* Task
Rewrite the rows beginning with the line that contains "Given: Click plus" and ending after the line that contains "coord(89,671)". In them, swap "Instruction" for "Task" and change nothing else.

* Records supplied
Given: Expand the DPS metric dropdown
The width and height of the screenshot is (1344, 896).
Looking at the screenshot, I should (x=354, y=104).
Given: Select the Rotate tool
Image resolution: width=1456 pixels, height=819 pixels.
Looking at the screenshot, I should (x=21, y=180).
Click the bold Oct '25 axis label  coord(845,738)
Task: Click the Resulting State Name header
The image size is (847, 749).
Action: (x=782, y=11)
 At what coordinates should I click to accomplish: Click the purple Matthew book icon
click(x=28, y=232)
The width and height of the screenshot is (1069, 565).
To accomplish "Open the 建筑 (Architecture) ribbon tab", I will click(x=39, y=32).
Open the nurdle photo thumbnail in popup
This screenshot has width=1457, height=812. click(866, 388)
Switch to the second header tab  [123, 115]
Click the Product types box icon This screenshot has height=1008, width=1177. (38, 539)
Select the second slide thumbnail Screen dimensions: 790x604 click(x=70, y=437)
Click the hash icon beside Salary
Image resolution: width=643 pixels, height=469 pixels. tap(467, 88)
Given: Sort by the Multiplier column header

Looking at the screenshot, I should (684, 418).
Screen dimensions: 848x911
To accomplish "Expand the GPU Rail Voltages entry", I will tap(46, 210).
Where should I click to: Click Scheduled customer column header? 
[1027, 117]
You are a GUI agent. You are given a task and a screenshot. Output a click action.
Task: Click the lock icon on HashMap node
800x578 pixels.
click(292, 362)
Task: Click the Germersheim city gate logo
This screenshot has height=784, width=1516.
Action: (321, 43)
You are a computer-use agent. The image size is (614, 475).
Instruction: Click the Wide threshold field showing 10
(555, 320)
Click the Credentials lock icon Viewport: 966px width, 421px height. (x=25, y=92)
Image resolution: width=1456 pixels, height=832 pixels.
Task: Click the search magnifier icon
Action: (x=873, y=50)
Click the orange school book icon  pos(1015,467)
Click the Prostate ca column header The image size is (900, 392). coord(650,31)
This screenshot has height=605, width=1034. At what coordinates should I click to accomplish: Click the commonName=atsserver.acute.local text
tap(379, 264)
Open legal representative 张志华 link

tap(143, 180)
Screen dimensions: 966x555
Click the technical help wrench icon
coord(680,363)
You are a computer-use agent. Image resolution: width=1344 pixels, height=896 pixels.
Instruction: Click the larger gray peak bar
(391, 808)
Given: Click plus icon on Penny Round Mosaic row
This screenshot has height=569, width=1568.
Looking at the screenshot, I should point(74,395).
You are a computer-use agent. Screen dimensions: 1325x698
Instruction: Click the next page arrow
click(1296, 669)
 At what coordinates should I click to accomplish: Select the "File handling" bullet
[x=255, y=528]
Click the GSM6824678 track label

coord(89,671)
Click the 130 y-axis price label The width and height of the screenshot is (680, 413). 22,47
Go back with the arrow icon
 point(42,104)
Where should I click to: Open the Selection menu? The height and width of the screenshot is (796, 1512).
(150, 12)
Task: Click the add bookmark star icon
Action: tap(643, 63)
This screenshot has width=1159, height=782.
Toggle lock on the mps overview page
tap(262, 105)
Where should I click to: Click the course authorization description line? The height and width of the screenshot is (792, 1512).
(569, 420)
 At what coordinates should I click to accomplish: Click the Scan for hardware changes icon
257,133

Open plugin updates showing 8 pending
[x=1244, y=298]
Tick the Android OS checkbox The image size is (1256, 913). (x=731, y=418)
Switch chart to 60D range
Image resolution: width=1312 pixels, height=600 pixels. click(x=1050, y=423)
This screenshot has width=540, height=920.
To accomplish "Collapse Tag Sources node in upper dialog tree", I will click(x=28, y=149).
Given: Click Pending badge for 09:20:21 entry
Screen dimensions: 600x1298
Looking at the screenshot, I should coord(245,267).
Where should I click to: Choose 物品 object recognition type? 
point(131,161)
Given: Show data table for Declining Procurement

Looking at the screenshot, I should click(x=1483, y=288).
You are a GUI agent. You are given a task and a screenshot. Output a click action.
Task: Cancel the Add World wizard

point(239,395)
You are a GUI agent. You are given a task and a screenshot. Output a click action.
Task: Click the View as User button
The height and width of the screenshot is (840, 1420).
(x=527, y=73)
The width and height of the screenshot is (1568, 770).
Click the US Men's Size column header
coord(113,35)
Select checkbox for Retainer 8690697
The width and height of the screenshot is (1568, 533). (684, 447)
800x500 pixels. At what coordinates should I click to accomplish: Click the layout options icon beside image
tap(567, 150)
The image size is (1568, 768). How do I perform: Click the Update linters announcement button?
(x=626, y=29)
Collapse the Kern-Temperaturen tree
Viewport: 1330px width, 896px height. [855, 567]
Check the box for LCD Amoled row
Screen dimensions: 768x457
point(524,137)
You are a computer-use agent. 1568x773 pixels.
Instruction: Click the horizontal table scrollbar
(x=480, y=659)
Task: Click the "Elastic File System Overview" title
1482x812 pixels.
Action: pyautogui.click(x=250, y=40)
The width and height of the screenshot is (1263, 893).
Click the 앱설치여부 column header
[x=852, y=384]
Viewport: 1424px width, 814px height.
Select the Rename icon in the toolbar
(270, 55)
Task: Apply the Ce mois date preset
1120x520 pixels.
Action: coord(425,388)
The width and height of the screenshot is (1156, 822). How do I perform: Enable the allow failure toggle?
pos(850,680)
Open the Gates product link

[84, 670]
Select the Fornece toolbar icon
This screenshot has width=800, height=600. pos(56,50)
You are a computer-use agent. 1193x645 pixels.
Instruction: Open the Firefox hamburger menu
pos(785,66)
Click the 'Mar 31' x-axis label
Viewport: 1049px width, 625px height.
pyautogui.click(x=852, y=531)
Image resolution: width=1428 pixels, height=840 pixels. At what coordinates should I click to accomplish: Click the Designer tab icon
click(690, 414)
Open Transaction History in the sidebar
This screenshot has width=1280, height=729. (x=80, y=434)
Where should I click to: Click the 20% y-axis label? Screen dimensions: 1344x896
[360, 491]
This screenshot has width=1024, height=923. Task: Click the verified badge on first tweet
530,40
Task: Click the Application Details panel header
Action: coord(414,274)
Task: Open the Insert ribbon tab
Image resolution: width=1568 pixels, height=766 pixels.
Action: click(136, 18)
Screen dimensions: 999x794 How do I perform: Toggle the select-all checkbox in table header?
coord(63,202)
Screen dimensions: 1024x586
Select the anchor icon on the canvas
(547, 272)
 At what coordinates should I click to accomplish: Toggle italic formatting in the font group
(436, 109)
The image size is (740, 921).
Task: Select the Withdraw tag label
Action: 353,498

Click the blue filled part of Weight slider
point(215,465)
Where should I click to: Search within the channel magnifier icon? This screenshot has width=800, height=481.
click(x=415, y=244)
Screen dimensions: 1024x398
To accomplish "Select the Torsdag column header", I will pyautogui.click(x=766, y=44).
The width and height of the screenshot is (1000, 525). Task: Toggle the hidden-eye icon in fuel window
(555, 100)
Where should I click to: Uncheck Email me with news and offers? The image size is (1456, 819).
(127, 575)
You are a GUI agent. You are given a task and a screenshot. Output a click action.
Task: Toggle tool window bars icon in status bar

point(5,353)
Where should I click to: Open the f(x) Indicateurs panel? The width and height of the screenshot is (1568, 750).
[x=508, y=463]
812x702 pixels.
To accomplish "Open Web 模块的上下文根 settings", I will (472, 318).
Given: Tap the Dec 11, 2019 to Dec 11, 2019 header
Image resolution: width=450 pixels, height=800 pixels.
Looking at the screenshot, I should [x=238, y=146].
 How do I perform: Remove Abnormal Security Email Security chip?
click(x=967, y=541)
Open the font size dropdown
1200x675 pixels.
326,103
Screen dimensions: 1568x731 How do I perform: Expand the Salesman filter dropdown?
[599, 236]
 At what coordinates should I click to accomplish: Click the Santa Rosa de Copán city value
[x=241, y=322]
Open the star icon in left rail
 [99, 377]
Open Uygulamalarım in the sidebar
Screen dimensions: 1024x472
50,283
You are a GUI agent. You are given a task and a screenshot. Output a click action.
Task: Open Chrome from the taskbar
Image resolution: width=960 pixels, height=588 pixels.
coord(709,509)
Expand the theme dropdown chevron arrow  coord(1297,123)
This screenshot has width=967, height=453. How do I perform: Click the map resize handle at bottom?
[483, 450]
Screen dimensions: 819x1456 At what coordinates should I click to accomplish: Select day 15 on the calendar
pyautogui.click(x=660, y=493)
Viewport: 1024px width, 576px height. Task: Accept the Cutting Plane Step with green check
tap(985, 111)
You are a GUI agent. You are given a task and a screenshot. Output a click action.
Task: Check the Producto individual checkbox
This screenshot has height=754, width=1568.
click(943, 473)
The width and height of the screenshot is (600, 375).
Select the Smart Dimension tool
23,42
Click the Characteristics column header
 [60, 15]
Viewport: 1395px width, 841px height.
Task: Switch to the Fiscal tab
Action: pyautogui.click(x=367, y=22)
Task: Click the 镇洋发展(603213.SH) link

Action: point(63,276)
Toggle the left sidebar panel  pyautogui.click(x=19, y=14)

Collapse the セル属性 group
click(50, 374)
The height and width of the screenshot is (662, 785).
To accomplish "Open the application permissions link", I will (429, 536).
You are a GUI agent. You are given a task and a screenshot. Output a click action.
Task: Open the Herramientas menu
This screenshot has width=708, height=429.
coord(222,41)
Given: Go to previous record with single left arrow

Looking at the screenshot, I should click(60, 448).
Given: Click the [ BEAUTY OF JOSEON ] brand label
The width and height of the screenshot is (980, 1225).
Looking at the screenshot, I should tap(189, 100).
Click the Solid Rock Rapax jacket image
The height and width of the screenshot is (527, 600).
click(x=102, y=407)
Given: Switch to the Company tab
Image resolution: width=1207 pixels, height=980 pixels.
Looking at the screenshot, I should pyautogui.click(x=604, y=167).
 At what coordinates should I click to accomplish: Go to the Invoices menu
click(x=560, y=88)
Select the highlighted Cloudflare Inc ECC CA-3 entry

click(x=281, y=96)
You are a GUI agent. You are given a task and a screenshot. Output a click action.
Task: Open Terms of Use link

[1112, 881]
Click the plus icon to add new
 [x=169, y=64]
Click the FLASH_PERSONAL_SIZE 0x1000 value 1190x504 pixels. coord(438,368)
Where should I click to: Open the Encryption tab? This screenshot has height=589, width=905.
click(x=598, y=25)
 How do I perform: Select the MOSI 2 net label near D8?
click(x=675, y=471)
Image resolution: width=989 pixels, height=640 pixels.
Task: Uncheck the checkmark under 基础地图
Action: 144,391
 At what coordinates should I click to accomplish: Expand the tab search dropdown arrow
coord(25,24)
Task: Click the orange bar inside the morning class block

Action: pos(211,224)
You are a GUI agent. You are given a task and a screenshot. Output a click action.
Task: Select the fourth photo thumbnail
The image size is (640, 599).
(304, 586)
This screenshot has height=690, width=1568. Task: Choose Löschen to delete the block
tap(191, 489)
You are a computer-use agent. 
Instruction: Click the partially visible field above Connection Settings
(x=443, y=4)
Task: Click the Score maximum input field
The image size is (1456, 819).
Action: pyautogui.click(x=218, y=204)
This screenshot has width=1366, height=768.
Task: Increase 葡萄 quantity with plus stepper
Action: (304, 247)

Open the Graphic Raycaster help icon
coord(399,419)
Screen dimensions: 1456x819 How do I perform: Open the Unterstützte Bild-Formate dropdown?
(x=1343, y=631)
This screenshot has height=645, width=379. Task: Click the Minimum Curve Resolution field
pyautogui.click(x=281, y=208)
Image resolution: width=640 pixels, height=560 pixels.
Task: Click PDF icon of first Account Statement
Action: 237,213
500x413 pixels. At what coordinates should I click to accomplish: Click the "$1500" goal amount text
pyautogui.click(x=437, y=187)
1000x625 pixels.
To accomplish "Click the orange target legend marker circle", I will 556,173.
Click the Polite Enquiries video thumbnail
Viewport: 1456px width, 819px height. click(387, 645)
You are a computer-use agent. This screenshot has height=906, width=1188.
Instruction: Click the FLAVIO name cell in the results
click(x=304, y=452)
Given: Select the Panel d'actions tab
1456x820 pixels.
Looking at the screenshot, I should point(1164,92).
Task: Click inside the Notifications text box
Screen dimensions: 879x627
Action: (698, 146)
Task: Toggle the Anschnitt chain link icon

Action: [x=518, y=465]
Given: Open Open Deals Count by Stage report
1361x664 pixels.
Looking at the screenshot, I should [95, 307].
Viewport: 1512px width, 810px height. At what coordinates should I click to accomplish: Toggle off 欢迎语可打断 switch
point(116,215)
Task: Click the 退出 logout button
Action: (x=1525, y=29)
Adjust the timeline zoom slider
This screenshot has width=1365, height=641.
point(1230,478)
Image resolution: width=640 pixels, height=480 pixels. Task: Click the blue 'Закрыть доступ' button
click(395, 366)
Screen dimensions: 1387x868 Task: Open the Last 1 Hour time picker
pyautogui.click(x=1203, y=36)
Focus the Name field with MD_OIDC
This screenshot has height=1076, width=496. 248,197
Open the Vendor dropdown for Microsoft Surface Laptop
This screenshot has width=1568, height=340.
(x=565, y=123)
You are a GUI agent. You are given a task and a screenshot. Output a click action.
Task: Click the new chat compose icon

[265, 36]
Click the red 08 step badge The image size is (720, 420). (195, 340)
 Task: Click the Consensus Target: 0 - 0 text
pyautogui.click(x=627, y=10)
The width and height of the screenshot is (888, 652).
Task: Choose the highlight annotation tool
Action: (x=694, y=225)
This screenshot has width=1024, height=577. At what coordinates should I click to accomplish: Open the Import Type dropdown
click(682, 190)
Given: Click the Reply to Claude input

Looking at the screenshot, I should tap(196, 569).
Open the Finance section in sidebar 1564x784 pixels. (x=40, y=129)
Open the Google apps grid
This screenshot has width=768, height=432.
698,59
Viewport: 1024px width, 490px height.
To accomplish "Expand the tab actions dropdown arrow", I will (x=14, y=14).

* Reply
Given: Click plus icon on Penny Round Mosaic row
This screenshot has height=569, width=1568.
Looking at the screenshot, I should point(74,395).
You are a computer-use agent. Screen dimensions: 1325x698
Task: Click the next page arrow
click(1296, 669)
 At what coordinates should I click to accomplish: Select the "File handling" bullet
[x=255, y=528]
Click the GSM6824678 track label

coord(89,671)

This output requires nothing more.